►

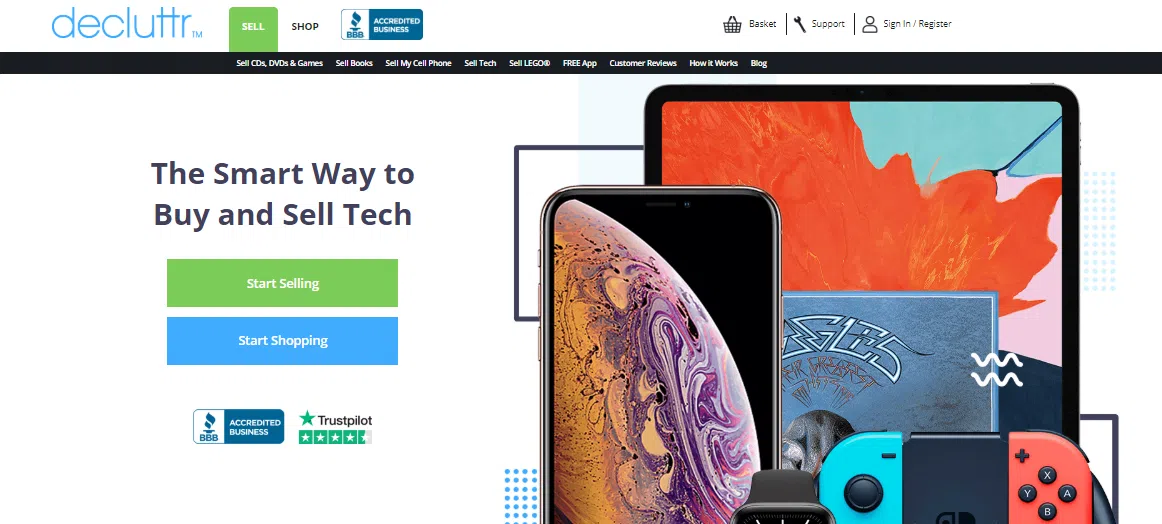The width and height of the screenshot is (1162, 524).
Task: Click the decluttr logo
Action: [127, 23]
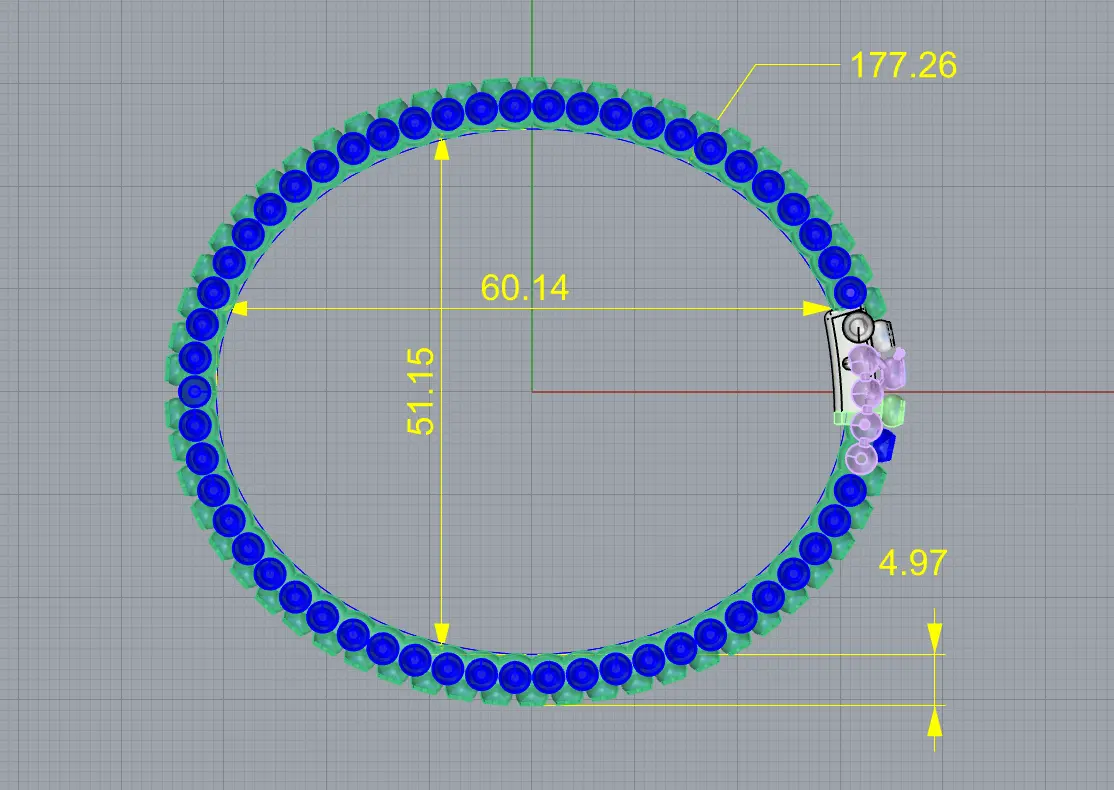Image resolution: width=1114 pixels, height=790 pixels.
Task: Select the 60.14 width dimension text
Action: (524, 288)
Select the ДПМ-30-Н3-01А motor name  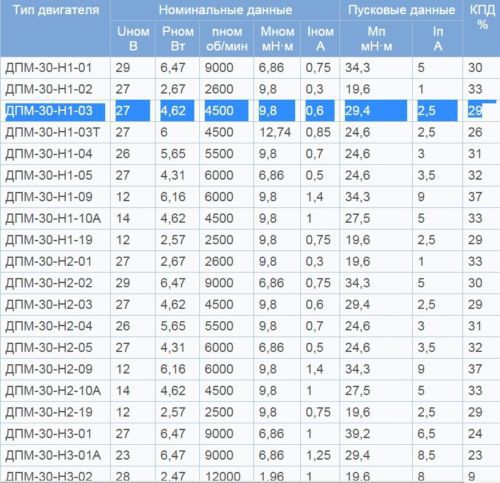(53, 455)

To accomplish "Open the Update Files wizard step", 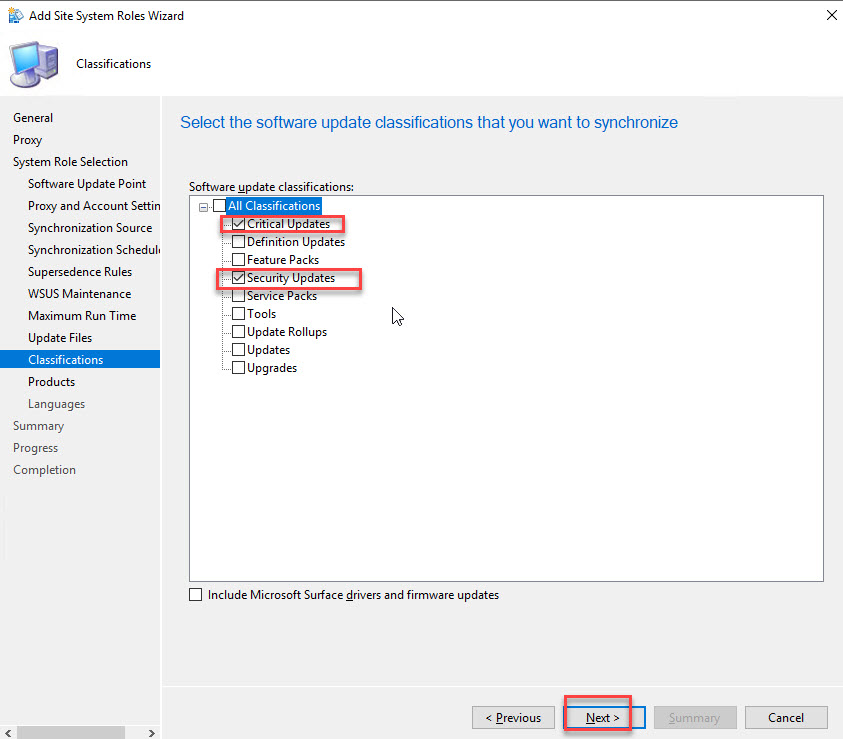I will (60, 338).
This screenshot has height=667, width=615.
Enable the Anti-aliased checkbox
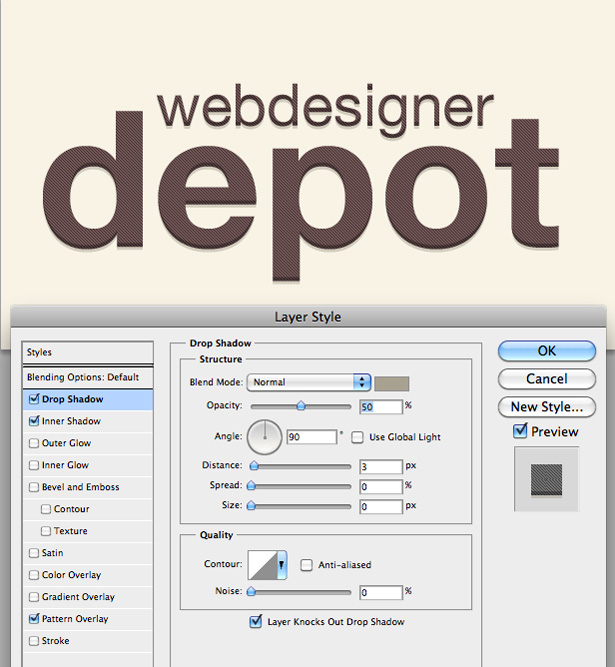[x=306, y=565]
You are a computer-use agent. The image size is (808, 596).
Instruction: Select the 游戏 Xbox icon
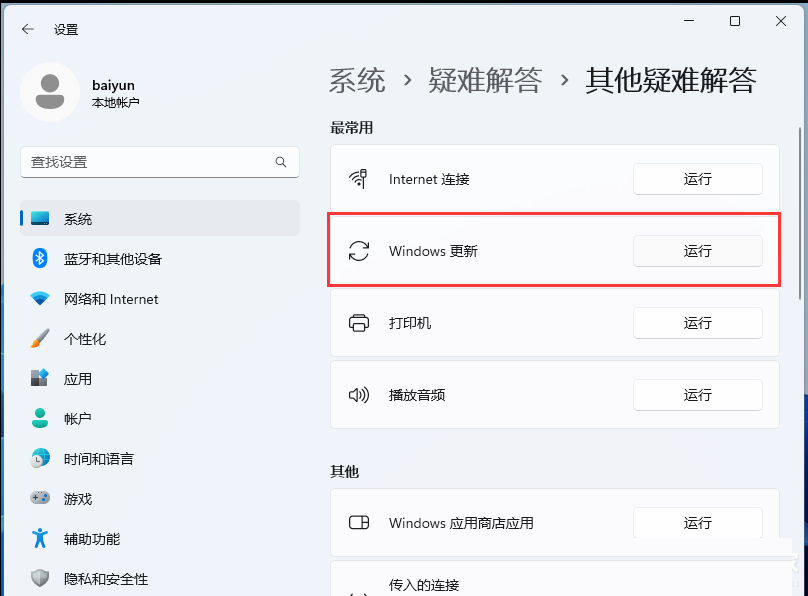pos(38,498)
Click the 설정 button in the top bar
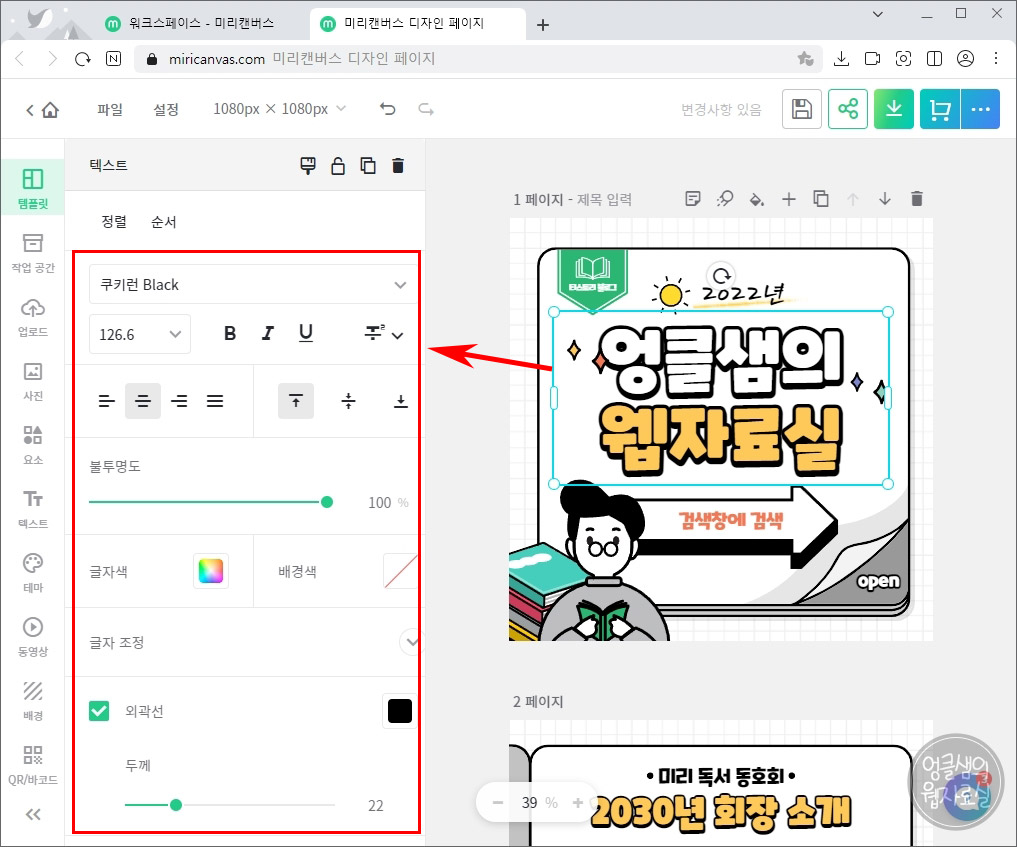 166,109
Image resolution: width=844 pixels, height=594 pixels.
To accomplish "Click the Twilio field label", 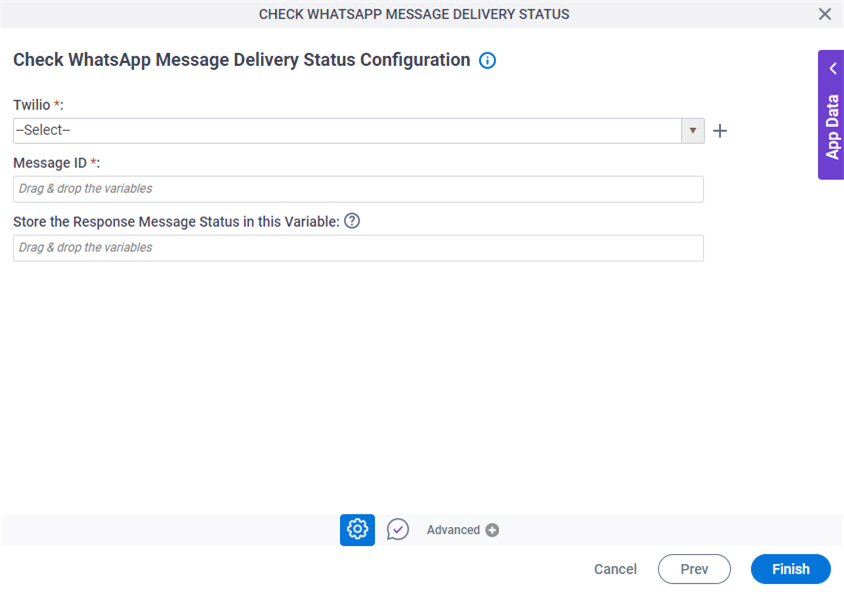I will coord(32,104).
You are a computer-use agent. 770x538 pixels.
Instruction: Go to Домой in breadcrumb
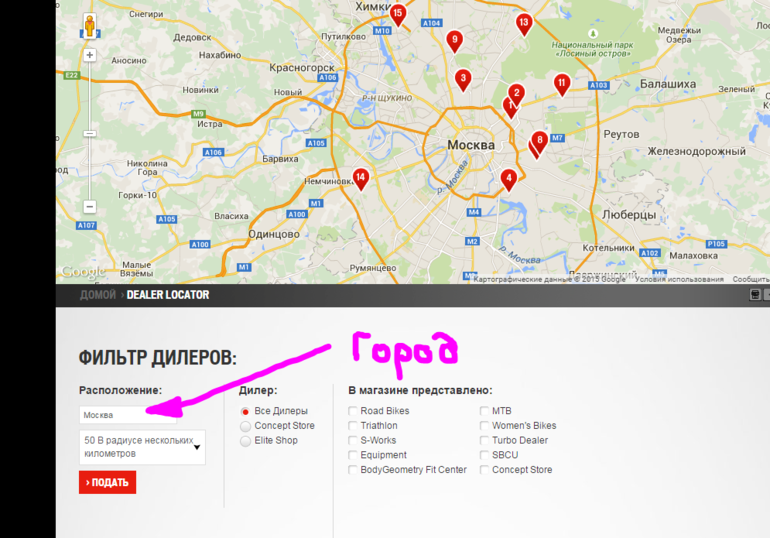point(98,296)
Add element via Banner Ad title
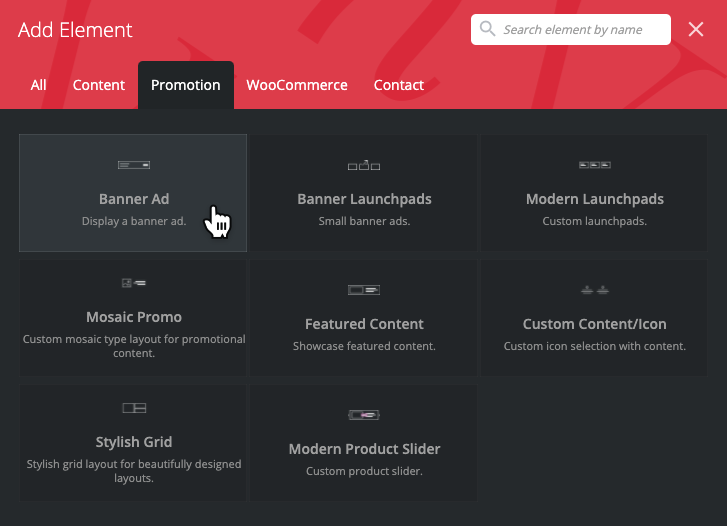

◄

ASSIGNED TASK
Go through the records above and copy every line with the word "computer".

EXERCISE SOLUTION
You are a computer-use agent. The image size is (808, 596).
You are a computer-use agent. 770x538 pixels.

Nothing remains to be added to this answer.